Messed around a bit more and finally clicked ‘Export to graph’ which did what I wanted! A little later I also found out I could just remove elements by click on them and using one of the new buttons that appear. Before selecting an element:

NDepend Dependency Graph buttons without selecting an element

After selecting an element:

NDepend Dependency Graph buttons after selecting an element

Would be great if I could just do a right mouse click on the element and immediately click remove from the context menu. There is so much to see and do. I think it’s a great tool, but it can be a bit much and unclear what to do. I guess that is what you get when not using the documentation ;)

Next up I wondered if NDepend could tell me if there was any code that dead.

Finding dead code (or any other code with issues)

There are many built-in rules in NDepend. You can just click on one of them and view the query and the results. From the results you can start new queries, add elements to the dependency graph and do much more. One of the rules is the ‘Dead Code’ rule which has 4 queries underneath showing you potentially dead code. In the screenshot below they were all false positives, but in another project it allowed the customer to remove a whole bunch of classes, which is great.

Dead Code Rule

Visual Studio integration

Just run the NDepend.VisualStudioExtension.Installer executable and integration works immediately. It’s basically the Visual NDepend tool but with the look and feel of Visual Studio. The main advantage I noticed was easier navigation to code that has issues and not having to run a separate tool.

Results are stored in an ‘NDependOut’ folder with an accompanying ‘ndproj’ file that allows you to open the results later to continue. Or to run multiple analysis over time allowing you to see how things are evolving. Great stuff!
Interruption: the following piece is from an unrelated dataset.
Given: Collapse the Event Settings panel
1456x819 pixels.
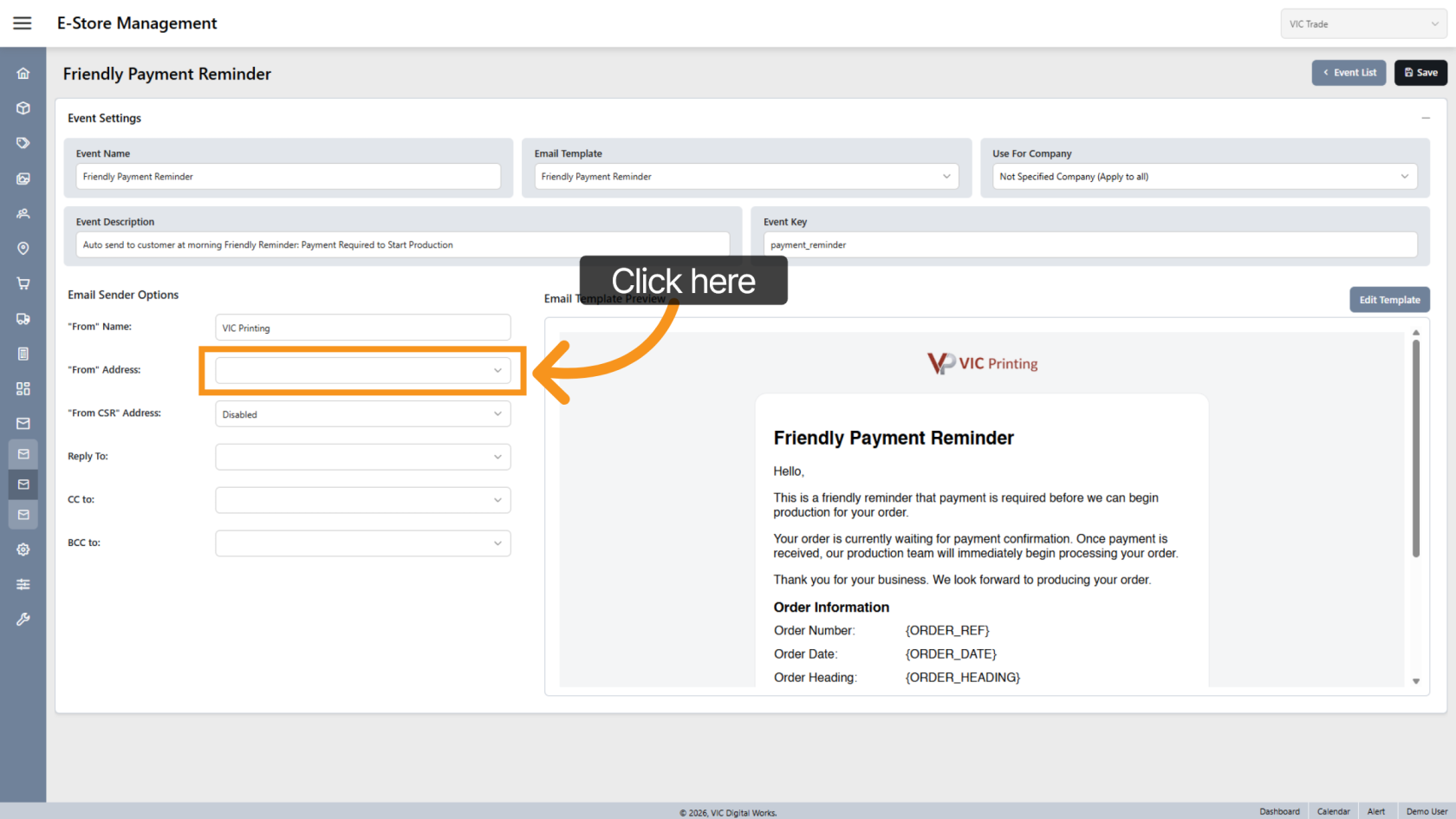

Integrating in an Azure DevOps pipeline

Just like the Visual Studio integration, this is straightforward. Just install the Azure DevOps plugin from the Marketplace. Add a license or request a trial and add a single step to your pipeline:

Azure DevOps task

After running the pipeline, you get a nice dashboard. Just like in Visual Studio, if you run the pipeline multiple times you get a nice overview of the differences compared to a baseline:

Azure DevOps task

In the screenshot above: 242 new methods in 30 days, 496 new code smells (and 116 removed) and almost 11 days of new technical debt. Things are not improving over time.

How I used all of this

I got asked to advice on how to best proceed with some software that has grown over the last 10+ years and evolved (according to the developers) into a big messy spaghetti with a lot of issues like bad performance, regression issues and parts of the code they didn’t dare to change. Management however thought it was just fine. After having a look at the codebase, I quickly agreed with the developers and architect. To have some objectivity besides all our opinions I decided to have them run SonarCloud and NDepend. Both tools gave the same indications: The code is full of smells and too big and too complex and doesn’t have any tests. NDepend gave me more details here compared to SonarCloud, allowing me to ask follow-up questions better. I haven’t used NDepend during development, so can’t tell how things with analysis of Pull Requests for instance.
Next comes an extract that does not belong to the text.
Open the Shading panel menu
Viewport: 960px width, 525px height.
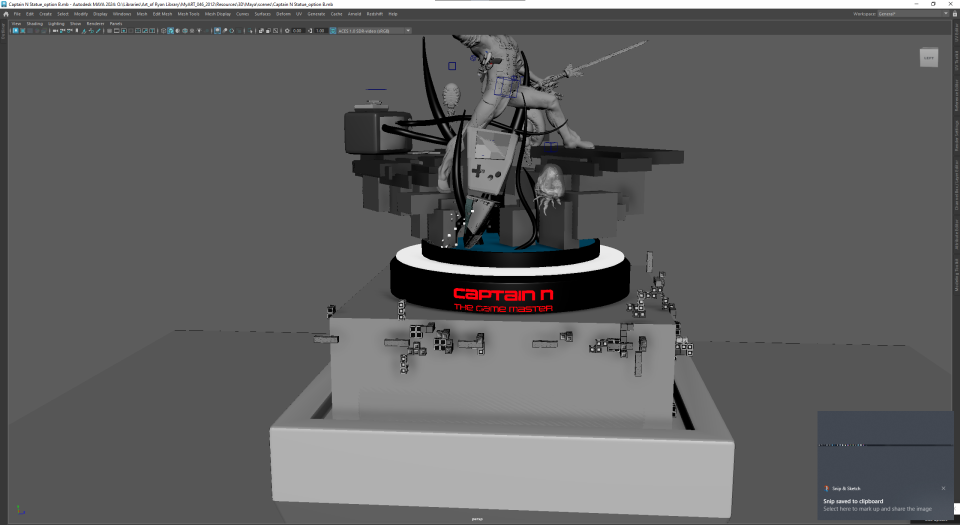coord(34,23)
The results of these tools, the opinion of the team and my opinion as external consultant combined was enough to convince the customer that things need to improve.

Disclaimer

In order to write this blogpost, I received a temporary license from NDepend, so I could run NDepend for a bit longer than the standard 14 day evaluation. For the Azure DevOps part a separate license was needed. There I just used the trial license.